Dazu müssen jedoch ein paar Voraussetzungen erfüllt sein:

  • Die wichtigste ist das Alter, eben 30 Jahre - und zwar von der Erstzulassung an gerechnet.
  • Die Autos müssen sich in möglichst "originalem" Zustand befinden. Altauto-Fachmann Norbert Schröder, Leiter des Competence Center Classic Cars des TÜV Rheinland, sagt es so: "Das Auto darf nur Zubehörteile haben oder getunt sein, wenn es sich um zeitgenössische Veränderungen handelt." Erlaubt sind Bauteile, die während der sogenannten Gebrauchsphase des Fahrzeugs erhältlich waren. "Die Gebrauchsphase eines Autos ist auf etwa zehn Jahre nach dem Erscheinen des jeweiligen Autos festgelegt", so Schroeder.
  • Ein wichtiges Kriterium für die TÜV-Prüfer ist der Gesamtzustand des Autos. "Das Auto muss pfleglich behandelt worden sein, sodass man klar erkennt, dass es sich dabei um ein Liebhaberstück handelt", sagt Schroeder. Das bedeutet aber nicht, dass das Auto keine Gebrauchsspuren haben darf.
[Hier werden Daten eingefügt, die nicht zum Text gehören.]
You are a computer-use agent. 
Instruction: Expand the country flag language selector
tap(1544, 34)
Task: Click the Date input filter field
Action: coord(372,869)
Oberflächenkorrosionen, die nicht auf mangelnde Pflege zurückzuführen sind, gehören beispielsweise nicht zu den Ausschlusskriterien.
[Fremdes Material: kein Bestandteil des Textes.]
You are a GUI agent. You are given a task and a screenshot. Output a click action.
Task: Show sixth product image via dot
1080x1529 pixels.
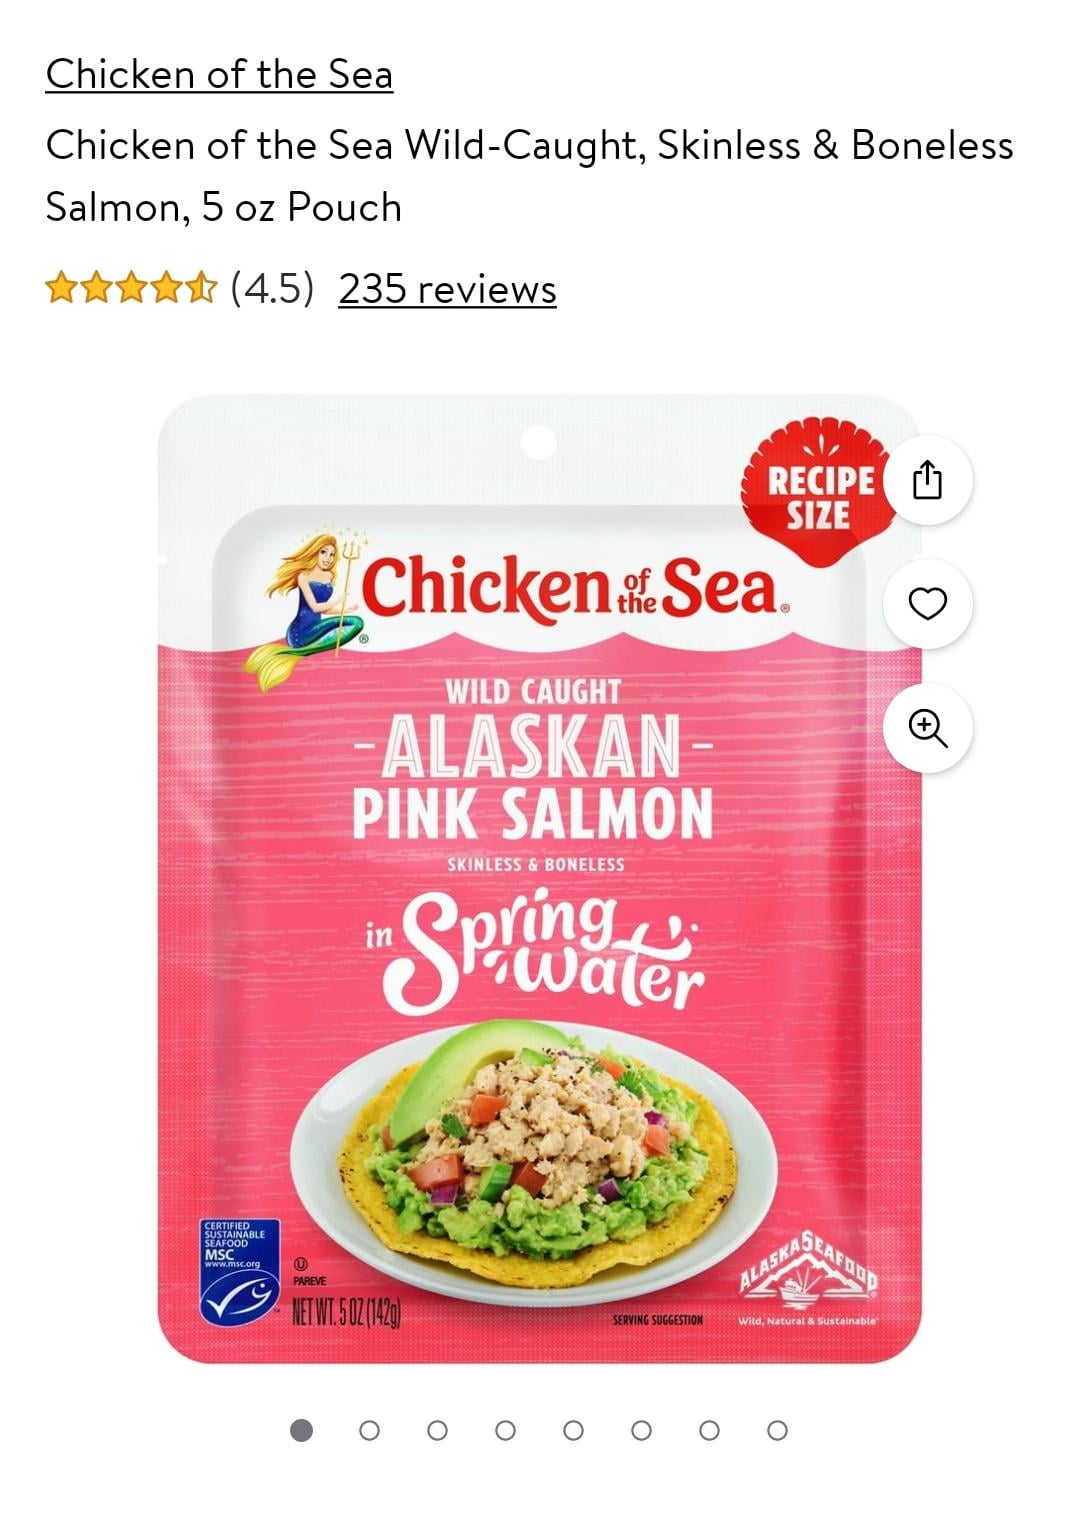click(x=641, y=1430)
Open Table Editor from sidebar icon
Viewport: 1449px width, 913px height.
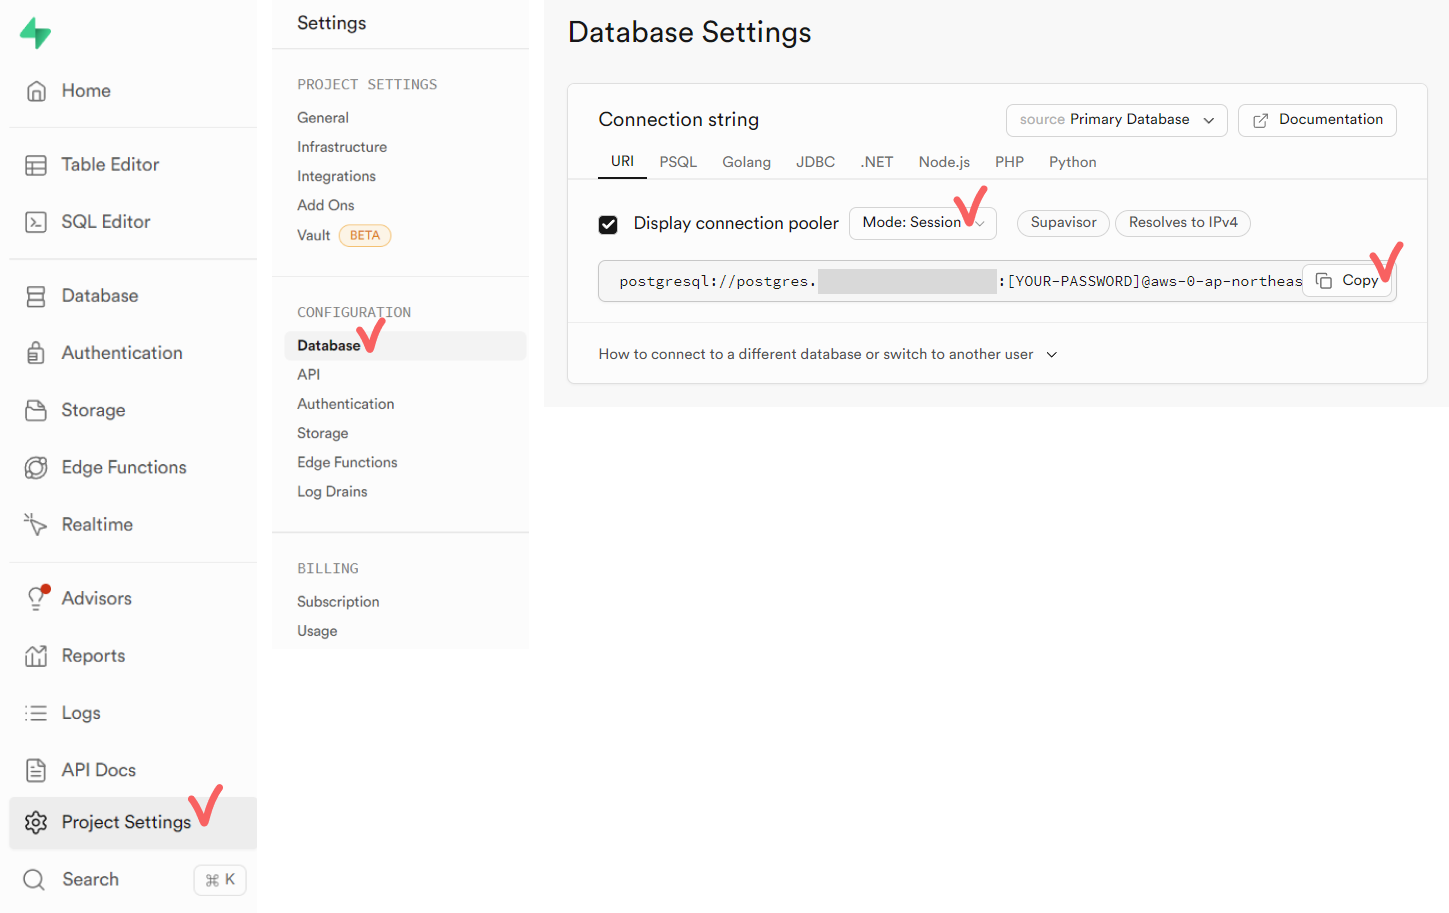[x=36, y=165]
"Kein H-Kennzeichen für abgerockte Kleinwagen"

Was letzteren Punkt betrifft, macht Schroeder ganz unterschiedliche Beobachtungen: Zum einen seien die Fahrzeuge zum Zeitpunkt der Beantragung des Oldtimerstatus mittlerweile oft auffallend gut in Schuss: "Das liegt vor allem an der wachsenden Youngtimer-Szene, dort achten die Besitzer sehr darauf, das Fahrzeug in einem originalen Zustand zu belassen. Dementsprechend gut ist das Auto dann auch mit 30 Jahren noch erhalten."

Gerade in Ballungsgebieten steige die Anzahl der Anträge auf ein H-Kennzeichen - und dort senken die Prüfer dann vermehrt die Daumen. "In den Großstädten wollen viele einfach nur mit ihrem alten Auto in die Umweltzone fahren dürfen", sagt Schroeder. "Wir unterscheiden aber ganz klar die Liebhaberstücke von abgerockten Gebrauchtwagen. An dieser Hürde scheitern zunehmend mehr Autobesitzer."

Erst zahlen, dann sparen

Wer sich entscheidet, ein H-Kennzeichen zu beantragen, muss erst einmal ein bisschen investieren. Zur Beantragung ist zum Beispiel ein Oldtimer-Gutachten eines Sachverständigen nötig, für das rund 100 Euro fällig werden. Aktuell fahren laut Kraftfahrt-Bundesamt mehr als 380.000 Fahrzeuge mit einem Historienkennzeichen über deutsche Straßen.